Theroux zeroes in on the causes, a major one being the corruption of the government and exploitation of foreign companies. Angola, with a population of 25 million in a land area twice the size of Texas, is actually a wealthy country, a major exporter of oil and minerals. Yet, none of the benefits were apparent in the cities he visited. In Angola, the few at the top enjoy ostentatious wealth, and the expatriate community--largely oil companies and Chinese business investors--live in their own enclaves. Did Theroux believe once, as I did, that Africa's future would be a bright one, once the shackles of colonialism were thrown off? That was the dominant ideology among those of us on the Left in the 1960s; "the people united will never be defeated." Yet....Angola won independence from Portugal in 1975 after a long liberation struggle. Then a nearly-30-year civil war ensued. Since that war ended in 2002, Angola's economy boomed, thanks to its vast oil and mineral reserves. But the majority of the people continued to suffer. Life expectancy and infant mortality rates are among the worst in the world. If Theroux had visited in 2016, he would have certainly written about climate change as well. Drought has produced the worst food crisis in 25 years. Malnutrition rates have doubled and food prices are soaring. Reading Zona Verde, I find it hard to believe things could have gotten worse, but they have and will continue to deteriorate through the end of the year, according to a May article in The Guardian.
Theroux's anger and frustration are apparent in this book, as are his fears that the world will become more and more like this, as globalization progresses. Most people in the world now live in cities, and the pattern is so often the same, he reminds us: slums develop as rural people can no longer live in their home communities, and then squatter camps develop around the slums.

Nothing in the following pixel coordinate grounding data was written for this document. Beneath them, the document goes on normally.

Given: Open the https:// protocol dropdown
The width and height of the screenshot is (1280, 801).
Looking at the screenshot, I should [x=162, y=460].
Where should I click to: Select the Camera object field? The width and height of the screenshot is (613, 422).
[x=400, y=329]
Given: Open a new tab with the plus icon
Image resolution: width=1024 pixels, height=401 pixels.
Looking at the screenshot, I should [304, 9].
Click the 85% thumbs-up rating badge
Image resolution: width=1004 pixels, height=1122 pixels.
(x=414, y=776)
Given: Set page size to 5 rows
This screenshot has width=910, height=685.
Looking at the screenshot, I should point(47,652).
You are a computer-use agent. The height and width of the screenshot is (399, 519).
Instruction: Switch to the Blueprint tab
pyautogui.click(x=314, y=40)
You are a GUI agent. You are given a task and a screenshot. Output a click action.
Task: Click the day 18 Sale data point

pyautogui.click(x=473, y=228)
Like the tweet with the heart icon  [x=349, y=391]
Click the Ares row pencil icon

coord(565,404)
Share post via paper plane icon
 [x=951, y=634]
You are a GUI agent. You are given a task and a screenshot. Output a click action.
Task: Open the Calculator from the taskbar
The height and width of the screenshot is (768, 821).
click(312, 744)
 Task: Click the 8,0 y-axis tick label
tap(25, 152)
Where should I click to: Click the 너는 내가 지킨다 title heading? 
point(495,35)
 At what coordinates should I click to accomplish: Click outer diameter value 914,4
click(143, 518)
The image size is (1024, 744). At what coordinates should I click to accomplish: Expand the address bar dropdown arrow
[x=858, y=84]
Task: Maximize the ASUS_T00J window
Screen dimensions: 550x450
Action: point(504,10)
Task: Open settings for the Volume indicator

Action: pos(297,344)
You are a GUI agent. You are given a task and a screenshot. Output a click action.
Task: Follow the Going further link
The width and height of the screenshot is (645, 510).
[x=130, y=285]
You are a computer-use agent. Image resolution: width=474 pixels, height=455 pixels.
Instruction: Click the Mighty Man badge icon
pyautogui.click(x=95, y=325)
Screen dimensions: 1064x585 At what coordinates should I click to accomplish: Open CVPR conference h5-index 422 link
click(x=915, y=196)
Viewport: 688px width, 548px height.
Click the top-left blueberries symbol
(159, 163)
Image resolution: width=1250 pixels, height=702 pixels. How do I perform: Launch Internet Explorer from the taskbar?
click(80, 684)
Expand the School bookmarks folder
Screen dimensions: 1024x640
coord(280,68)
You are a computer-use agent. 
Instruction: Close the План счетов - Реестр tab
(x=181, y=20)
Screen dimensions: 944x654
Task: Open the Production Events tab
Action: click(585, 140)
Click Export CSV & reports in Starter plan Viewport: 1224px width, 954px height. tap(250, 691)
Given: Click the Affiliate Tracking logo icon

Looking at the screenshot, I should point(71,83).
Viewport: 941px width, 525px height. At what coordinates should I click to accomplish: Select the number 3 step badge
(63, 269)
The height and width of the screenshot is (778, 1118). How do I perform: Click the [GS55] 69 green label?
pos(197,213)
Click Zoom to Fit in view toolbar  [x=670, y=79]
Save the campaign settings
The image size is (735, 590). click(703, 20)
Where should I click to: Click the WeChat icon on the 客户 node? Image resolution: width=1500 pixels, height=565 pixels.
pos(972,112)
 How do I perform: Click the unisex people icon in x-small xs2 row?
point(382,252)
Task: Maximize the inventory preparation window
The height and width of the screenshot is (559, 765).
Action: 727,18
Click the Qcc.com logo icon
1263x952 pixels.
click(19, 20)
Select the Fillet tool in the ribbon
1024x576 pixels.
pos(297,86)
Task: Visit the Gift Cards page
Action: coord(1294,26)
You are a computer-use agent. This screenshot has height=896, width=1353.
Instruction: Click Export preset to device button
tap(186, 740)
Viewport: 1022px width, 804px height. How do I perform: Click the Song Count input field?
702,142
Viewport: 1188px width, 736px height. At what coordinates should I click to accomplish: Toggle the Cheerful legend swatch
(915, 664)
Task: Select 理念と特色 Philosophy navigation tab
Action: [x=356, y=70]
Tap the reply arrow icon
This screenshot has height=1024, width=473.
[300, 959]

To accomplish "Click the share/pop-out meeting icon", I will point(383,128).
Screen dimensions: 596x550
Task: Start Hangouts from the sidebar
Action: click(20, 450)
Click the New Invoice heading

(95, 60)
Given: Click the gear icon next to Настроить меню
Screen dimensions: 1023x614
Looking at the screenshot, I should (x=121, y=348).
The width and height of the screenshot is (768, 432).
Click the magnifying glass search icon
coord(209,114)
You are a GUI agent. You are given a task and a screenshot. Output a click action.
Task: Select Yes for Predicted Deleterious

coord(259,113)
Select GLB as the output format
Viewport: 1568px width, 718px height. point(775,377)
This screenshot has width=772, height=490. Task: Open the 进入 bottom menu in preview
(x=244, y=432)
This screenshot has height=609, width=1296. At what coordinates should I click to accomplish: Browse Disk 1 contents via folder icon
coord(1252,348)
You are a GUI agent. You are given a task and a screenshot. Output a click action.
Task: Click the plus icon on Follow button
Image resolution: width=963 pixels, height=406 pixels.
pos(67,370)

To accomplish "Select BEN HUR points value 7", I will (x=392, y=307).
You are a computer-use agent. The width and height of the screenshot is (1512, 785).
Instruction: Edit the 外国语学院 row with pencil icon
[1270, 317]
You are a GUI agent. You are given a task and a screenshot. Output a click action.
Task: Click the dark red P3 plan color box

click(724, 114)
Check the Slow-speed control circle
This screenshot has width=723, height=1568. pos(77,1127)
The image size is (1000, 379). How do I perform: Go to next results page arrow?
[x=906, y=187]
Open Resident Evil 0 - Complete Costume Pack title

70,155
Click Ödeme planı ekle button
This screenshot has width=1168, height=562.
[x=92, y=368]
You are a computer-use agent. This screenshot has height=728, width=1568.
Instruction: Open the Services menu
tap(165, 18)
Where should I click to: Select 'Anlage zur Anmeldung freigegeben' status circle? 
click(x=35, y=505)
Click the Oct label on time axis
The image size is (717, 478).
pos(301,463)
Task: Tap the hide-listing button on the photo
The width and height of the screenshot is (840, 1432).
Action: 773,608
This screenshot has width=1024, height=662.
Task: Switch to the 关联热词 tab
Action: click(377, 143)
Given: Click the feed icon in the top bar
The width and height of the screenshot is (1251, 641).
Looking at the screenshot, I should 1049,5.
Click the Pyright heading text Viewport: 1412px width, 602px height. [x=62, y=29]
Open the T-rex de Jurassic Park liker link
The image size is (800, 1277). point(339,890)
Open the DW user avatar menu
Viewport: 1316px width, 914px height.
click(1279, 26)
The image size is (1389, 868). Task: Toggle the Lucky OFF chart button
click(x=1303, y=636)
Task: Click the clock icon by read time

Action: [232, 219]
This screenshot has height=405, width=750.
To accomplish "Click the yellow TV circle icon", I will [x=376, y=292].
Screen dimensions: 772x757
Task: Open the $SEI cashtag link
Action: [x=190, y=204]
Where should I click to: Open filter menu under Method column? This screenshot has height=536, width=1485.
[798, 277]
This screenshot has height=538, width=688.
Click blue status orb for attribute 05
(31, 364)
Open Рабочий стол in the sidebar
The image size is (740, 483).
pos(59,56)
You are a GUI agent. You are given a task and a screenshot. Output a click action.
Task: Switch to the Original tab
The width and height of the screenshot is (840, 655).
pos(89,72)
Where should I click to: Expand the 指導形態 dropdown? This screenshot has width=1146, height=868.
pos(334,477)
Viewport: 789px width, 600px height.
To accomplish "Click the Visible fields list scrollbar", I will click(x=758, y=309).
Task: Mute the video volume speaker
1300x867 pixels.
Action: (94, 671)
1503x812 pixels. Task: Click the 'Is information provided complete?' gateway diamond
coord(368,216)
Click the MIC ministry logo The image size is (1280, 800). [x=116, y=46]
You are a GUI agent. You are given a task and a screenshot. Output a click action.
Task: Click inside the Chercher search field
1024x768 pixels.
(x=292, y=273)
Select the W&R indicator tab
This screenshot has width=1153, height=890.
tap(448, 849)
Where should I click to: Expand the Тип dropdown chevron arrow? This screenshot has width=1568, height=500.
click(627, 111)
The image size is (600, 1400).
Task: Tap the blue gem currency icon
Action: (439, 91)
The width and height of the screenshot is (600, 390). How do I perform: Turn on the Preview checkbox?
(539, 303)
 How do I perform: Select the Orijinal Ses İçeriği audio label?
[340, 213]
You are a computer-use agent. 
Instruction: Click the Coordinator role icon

No doubt this pattern is evident to some degree in Rio de Janeiro this summer, as complaints of crime, pollution, and poor preparation for the Olympics continue to come in.
But the real story behind these stories is the globalization story, including trade agreements. Theroux's book inspired me to do a little checking today, as this African journey is still very much on my mind. The US signed a Trade and Investment Framework Agreement (TIFA) in 2009 with Angola, and not surprisingly, there's a trade deficit: we buy twice as much as we sell. The US imported $2.7 billion worth of mineral fuels in 2015 from Angola and another 66 million in diamonds and precious metals. (Total imports: $2.8 billion) While our election rhetoric focuses on free trade, especially, the TPP, as it affects this country, our focus needs to be a lot broader. I think Theroux would agree that if we tied human rights to our trade agreements, we'd be contributing to a much better and fairer world.
No doubt Theroux needed a healing experience after his Africa sojourn, and perhaps he found it in the U.S., his home country, as reported in his 2015 travel memoir, Deep South: Four Seasons on Back Roads. Healing, in the sense that he turned away from megalopolises in favor of small communities, yet "unflinching", as the amazon blurb reports. His many readers, now including me, would expect no less. It's on my list.